"""
Example of running a Unity3D client instance against an RLlib Policy server.
Unity3D clients can be run in distributed fashion on n nodes in the cloud
and all connect to the same RLlib server for faster sample collection.
For a locally running Unity3D example, see:
`examples/unity3d_env_local.py`

To run this script on possibly different machines
against a central Policy server:
1) Install Unity3D and `pip install mlagents`.

2) Compile a Unity3D example game with MLAgents support (e.g. 3DBall or any
   other one that you created yourself) and place the compiled binary
   somewhere, where your RLlib client script (see below) can access it.

2.1) To find Unity3D MLAgent examples, first `pip install mlagents`,
     then check out the `.../ml-agents/Project/Assets/ML-Agents/Examples/`
     folder.

3) Change your RLlib Policy server code so it knows the observation- and
   action Spaces, the different Policies (called "behaviors" in Unity3D
   MLAgents), and Agent-to-Policy mappings for your particular game.
   Alternatively, use one of the two already existing setups (3DBall or
   SoccerStrikersVsGoalie).

4) Then run (two separate shells/machines):
$ python unity3d_server.py --env 3DBall
$ python unity3d_client.py --inference-mode=local --game [path to game binary]
"""

import argparse

from src.rllib.env.policy_client import PolicyClient
from src.rllib.env.wrappers.unity3d_env import Unity3DEnv

SERVER_ADDRESS = "localhost"
SERVER_PORT = 9900

parser = argparse.ArgumentParser()
parser.add_argument(
    "--game",
    type=str,
    default=None,
    help="The game executable to run as RL env.
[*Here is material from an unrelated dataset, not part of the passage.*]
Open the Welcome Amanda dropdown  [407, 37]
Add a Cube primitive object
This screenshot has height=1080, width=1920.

If not provided, uses local "
    "Unity3D editor instance.")
parser.add_argument(
    "--horizon",
    type=int,
    default=200,
    help="The max. number of `step()`s for any episode (per agent) before "
    "it'll be reset again automatically.")
parser.add_argument(
    "--server",
    type=str,
    default=SERVER_ADDRESS + ":" + str(SERVER_PORT),
    help="The Policy server's address and port to connect to from this client."
)
parser.add_argument(
    "--no-train",
    action="store_true",
    help="Whether to disable training (on the server side).")
parser.add_argument(
    "--inference-mode",
    type=str,
    default="local",
    choices=["local", "remote"],
    help="Whether to compute actions `local`ly or `remote`ly. Note that "
    "`local` is much faster b/c observations/actions do not have to be "
    "sent via the network.")
parser.add_argument(
    "--update-interval-local-mode",
    type=float,
    default=10.0,
    help="For `inference-mode=local`, every how many seconds do we update "
    "learnt policy weights from the server?")
parser.add_argument(
    "--stop-reward",
    type=int,
    default=9999,
    help="Stop once the specified reward is reached.")
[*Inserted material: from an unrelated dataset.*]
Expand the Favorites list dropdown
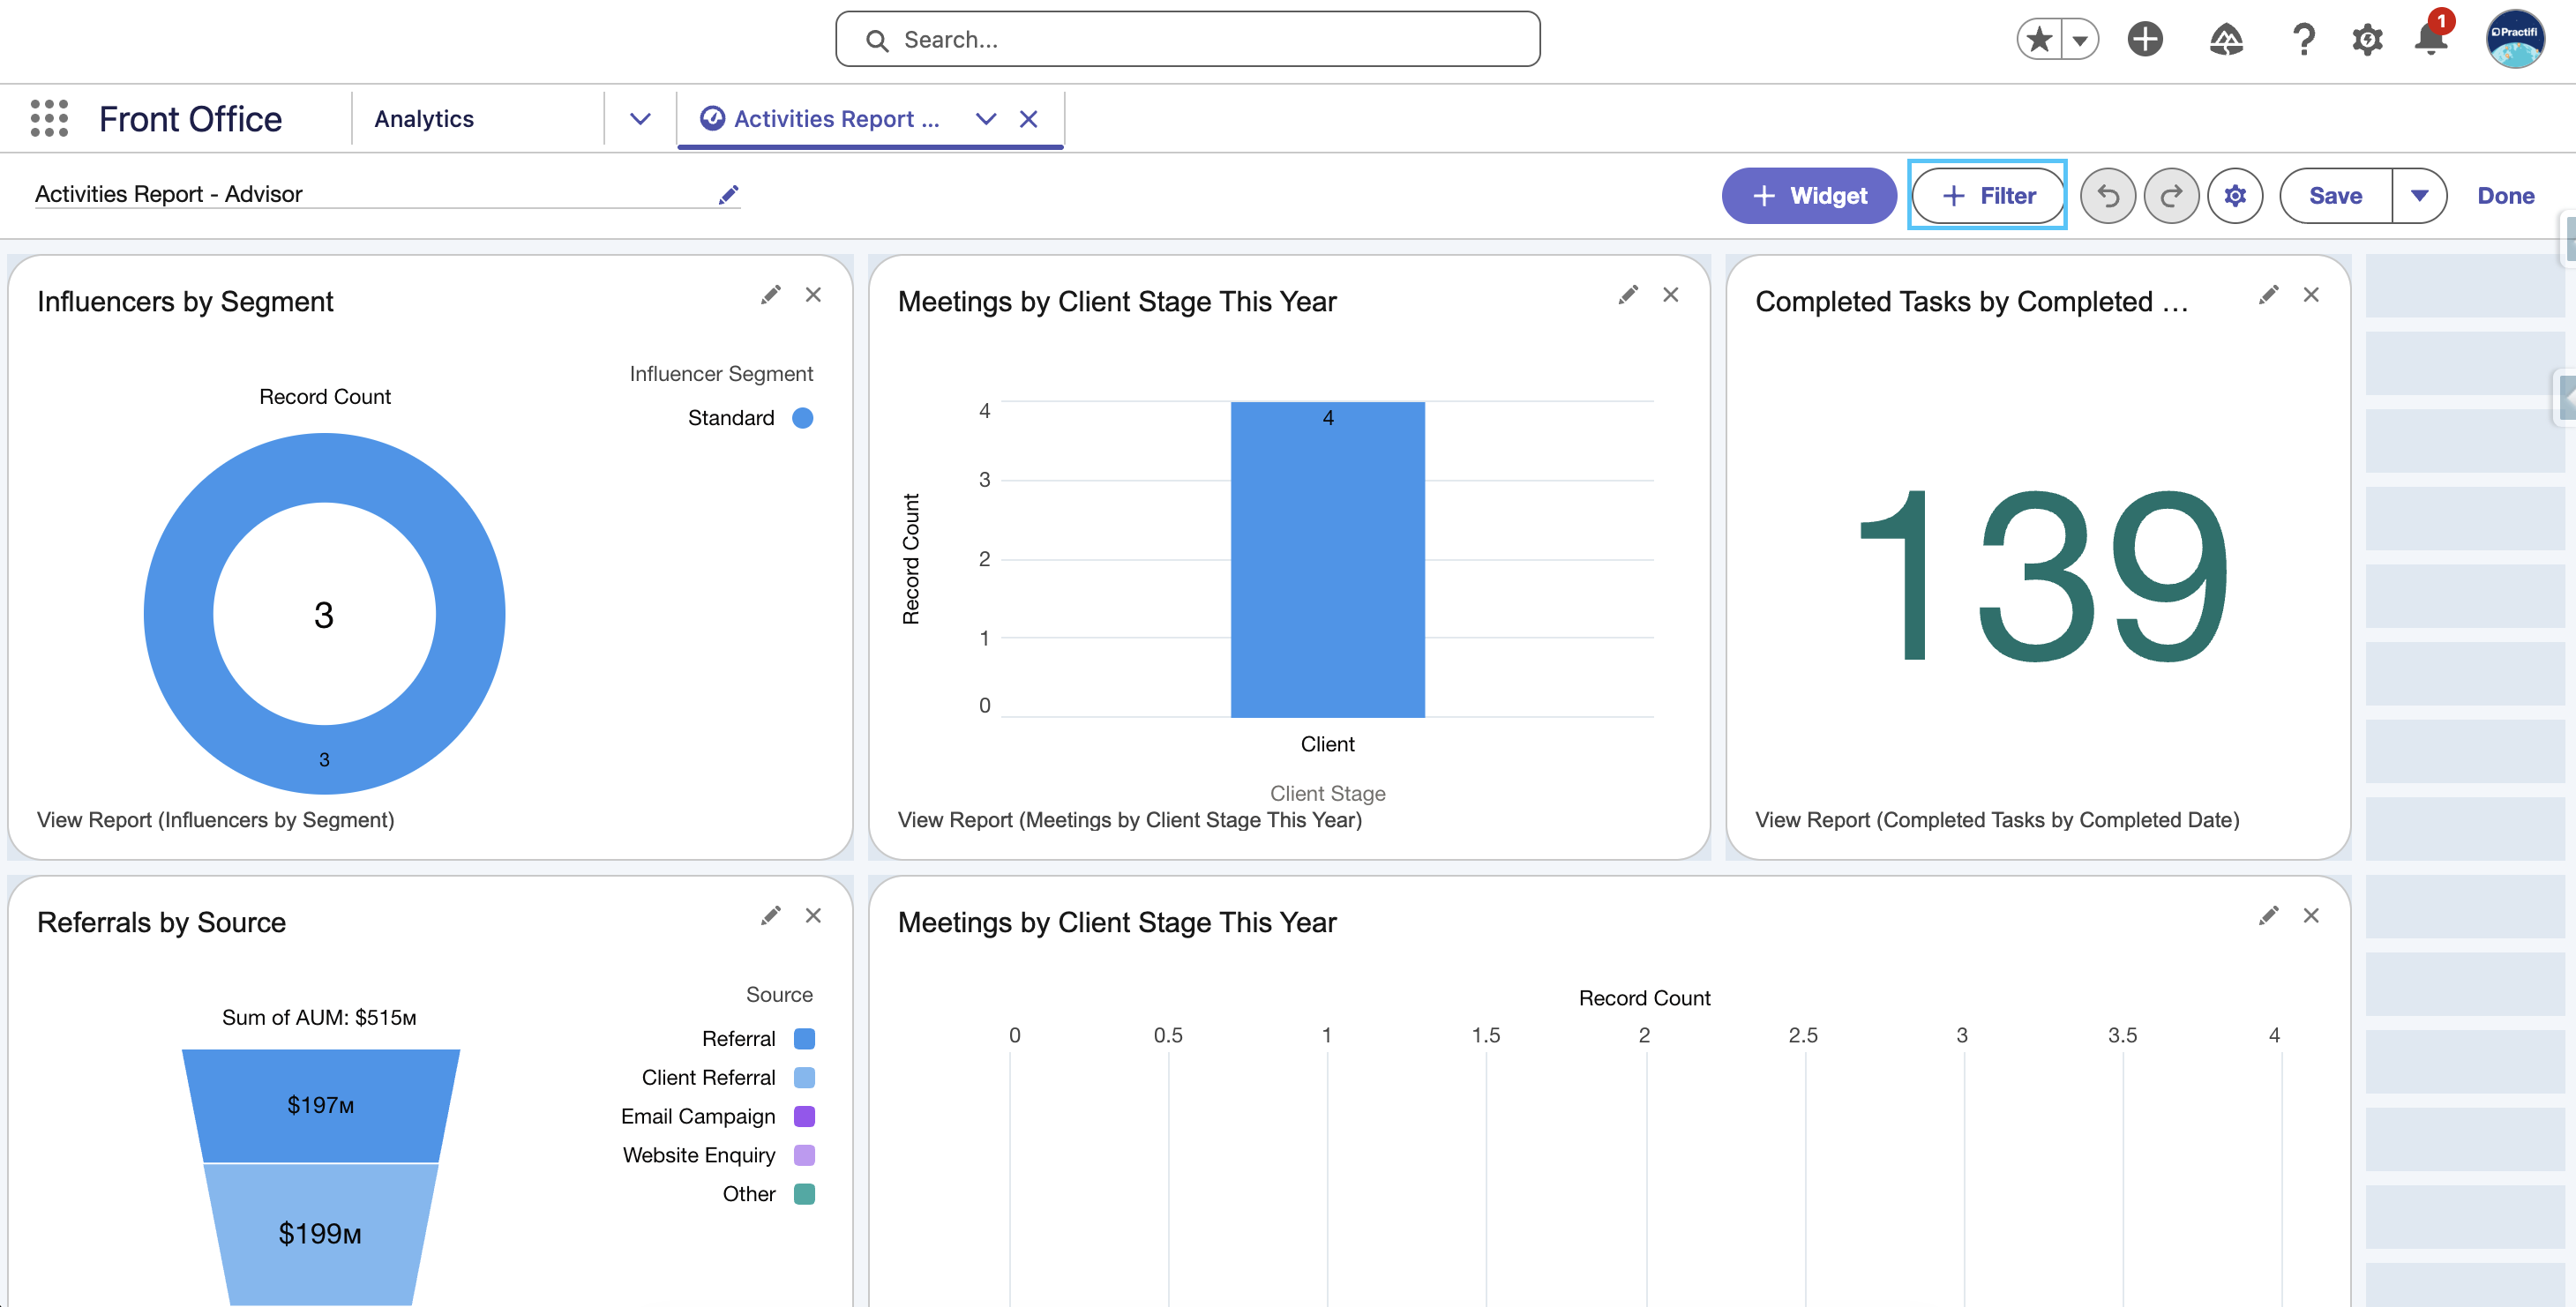The image size is (2576, 1307). [x=2080, y=40]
if __name__ == "__main__":
    args = parser.parse_args()

    # Start the client for sending environment information (e.g. observations,
    # actions) to a policy server (listening on port 9900).
    client = PolicyClient(
        "http://" + args.server,
        inference_mode=args.inference_mode,
        update_interval=args.update_interval_local_mode)

    # Start and reset the actual Unity3DEnv (either already running Unity3D
    # editor or a binary (game) to be started automatically).
    env = Unity3DEnv(file_name=args.game, episode_horizon=args.horizon)
    obs = env.reset()
    eid = client.start_episode(training_enabled=not args.no_train)

    # Keep track of the total reward per episode.
    total_rewards_this_episode = 0.0

    # Loop infinitely through the env.
    while True:
        # Get actions from the Policy server given our current obs.
        actions = client.get_action(eid, obs)
        # Apply actions to our env.
        obs, rewards, dones, infos = env.step(actions)
        total_rewards_this_episode += sum(rewards.values())
        # Log rewards and single-agent dones.
        client.log_returns(eid, rewards, infos, multiagent_done_dict=dones)
        # Check whether all agents are done and end the episode, if necessary.
        if dones["__all__"]:
            print("Episode done: Reward={}".format(total_rewards_this_episode))
            if total_rewards_this_episode >= args.stop_reward:
                quit(0)
            # End the episode and reset Unity Env.
            total_rewards_this_episode = 0.0
            client.end_episode(eid, obs)
            obs = env.reset()
            # Start a new episode.
            eid = client.start_episode(training_enabled=not args.no_train)